Document passage:
· · · ·

Bust to Boom. Gratifying as the Snoqualmie story was, it was nothing new to the university's Community Development Bureau. Founded in 1950 under the direction of crusading Community Planner

Richard W. Poston (now directing the same kind of program at Southern Illinois University), it has in six years lifted 22: communities (see map) out of one kind of municipal morass or another.

Anacortes, a Puget Sound town with a boom-and-bust history, was busting all over in 1953, with 1,800 of its 6,700 residents on or asking for relief. Then two major oil companies opened big refineries in the area, and Anacortes was suddenly riding the biggest boom in its history, But the town took it in smooth stride the usual headaches of sudden expansion averted by shrewd, bureau-directed advance planning.

Port Angeles' problem was in some ways more difficult. Its economy was sound, its future secure, but its location on the remote Olympic Peninsula cut it off from the main current of Washington life, and its community life was stagnating. The Bureau's solution: broad-based citizen participation in cultural and sociological programs. Today Port Angeles (pop. 11,850) not only feels itself a part of Washington but of the world. One prime civic project: some 200 of its citizens regularly exchange correspondence, art and books with those of Rosenheim. Germany, and in the last year, high schools in the two communities have exchanged students.

· · · ·

Data excerpt:
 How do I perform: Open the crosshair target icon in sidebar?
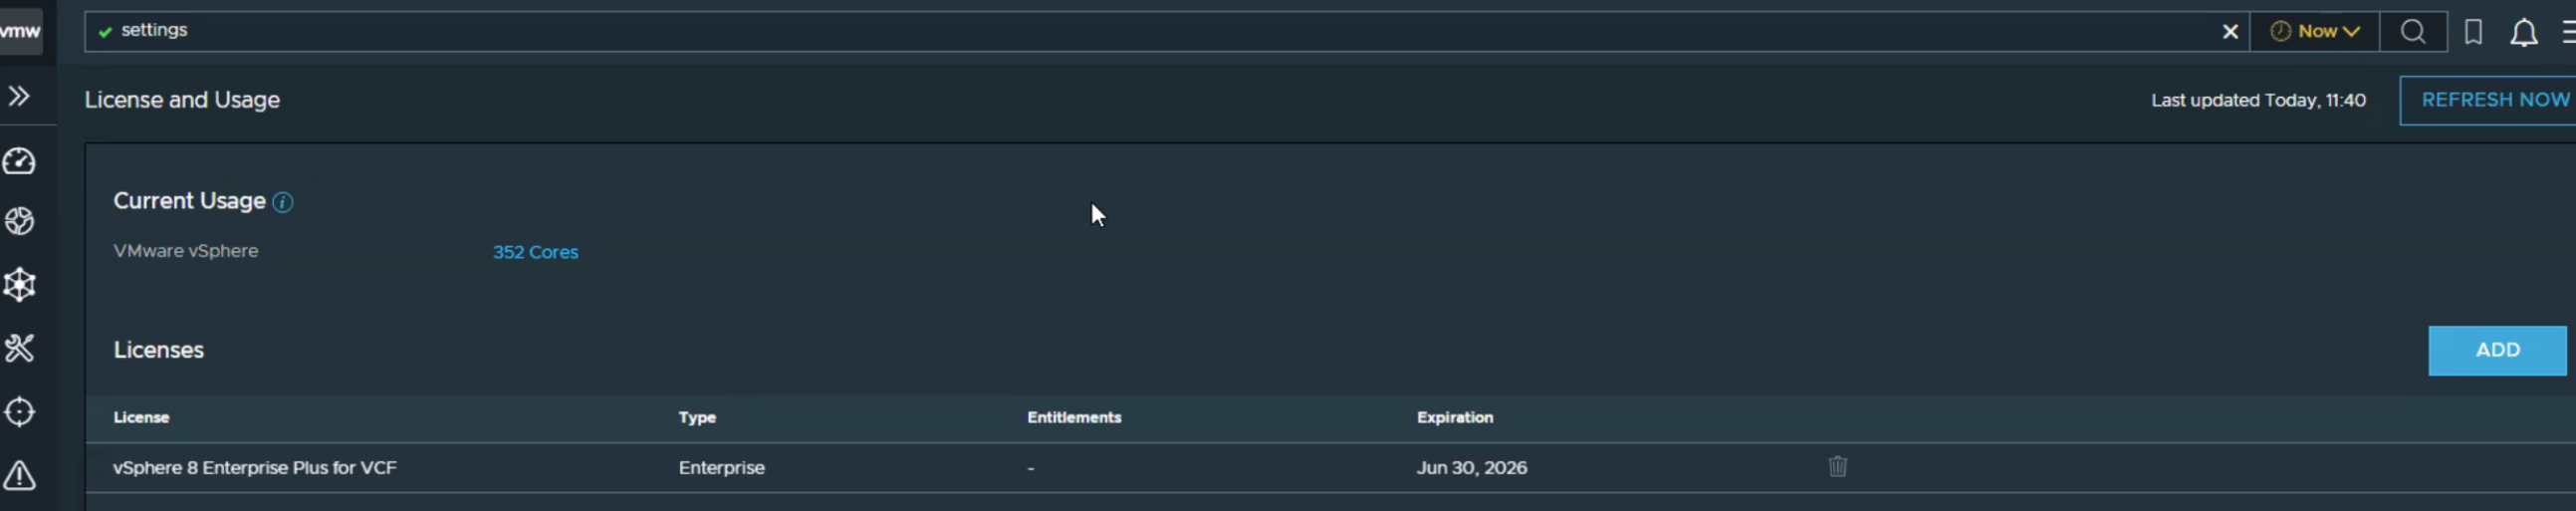pos(19,412)
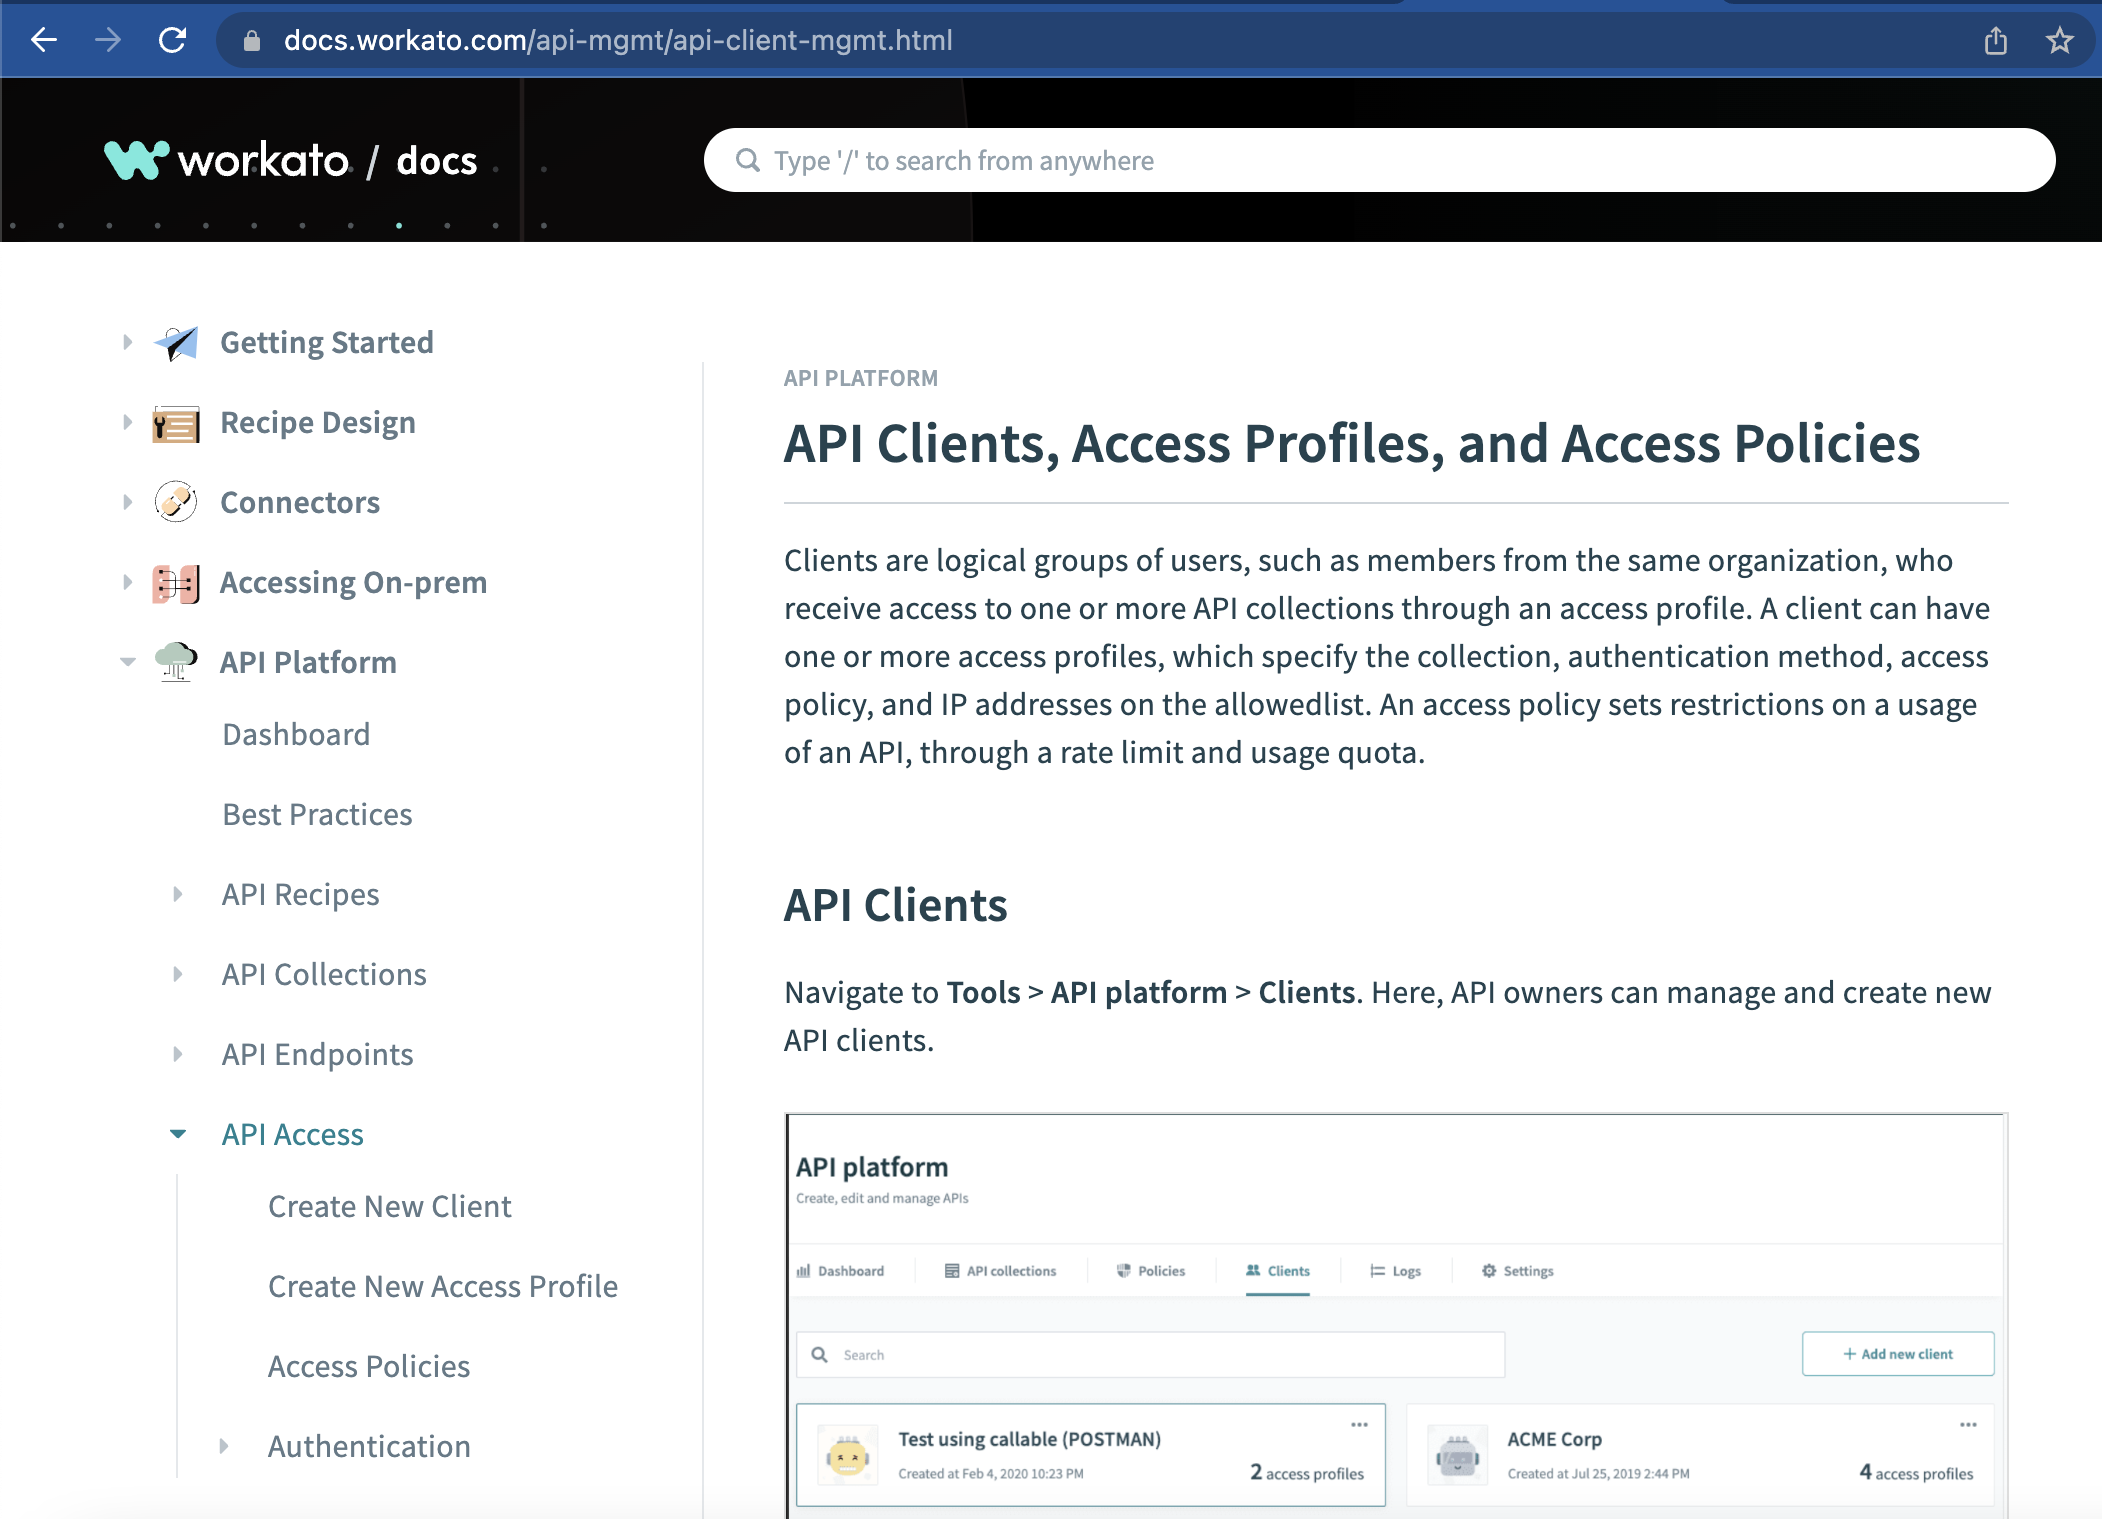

· · · ·

Written request: Reproduce the passage above about the university's Community Development Bureau word for word, in full.

Output of the exercise:
Bust to Boom. Gratifying as the Snoqualmie story was, it was nothing new to the university's Community Development Bureau. Founded in 1950 under the direction of crusading Community Planner

Richard W. Poston (now directing the same kind of program at Southern Illinois University), it has in six years lifted 22: communities (see map) out of one kind of municipal morass or another.

Anacortes, a Puget Sound town with a boom-and-bust history, was busting all over in 1953, with 1,800 of its 6,700 residents on or asking for relief. Then two major oil companies opened big refineries in the area, and Anacortes was suddenly riding the biggest boom in its history, But the town took it in smooth stride the usual headaches of sudden expansion averted by shrewd, bureau-directed advance planning.

Port Angeles' problem was in some ways more difficult. Its economy was sound, its future secure, but its location on the remote Olympic Peninsula cut it off from the main current of Washington life, and its community life was stagnating. The Bureau's solution: broad-based citizen participation in cultural and sociological programs. Today Port Angeles (pop. 11,850) not only feels itself a part of Washington but of the world. One prime civic project: some 200 of its citizens regularly exchange correspondence, art and books with those of Rosenheim. Germany, and in the last year, high schools in the two communities have exchanged students.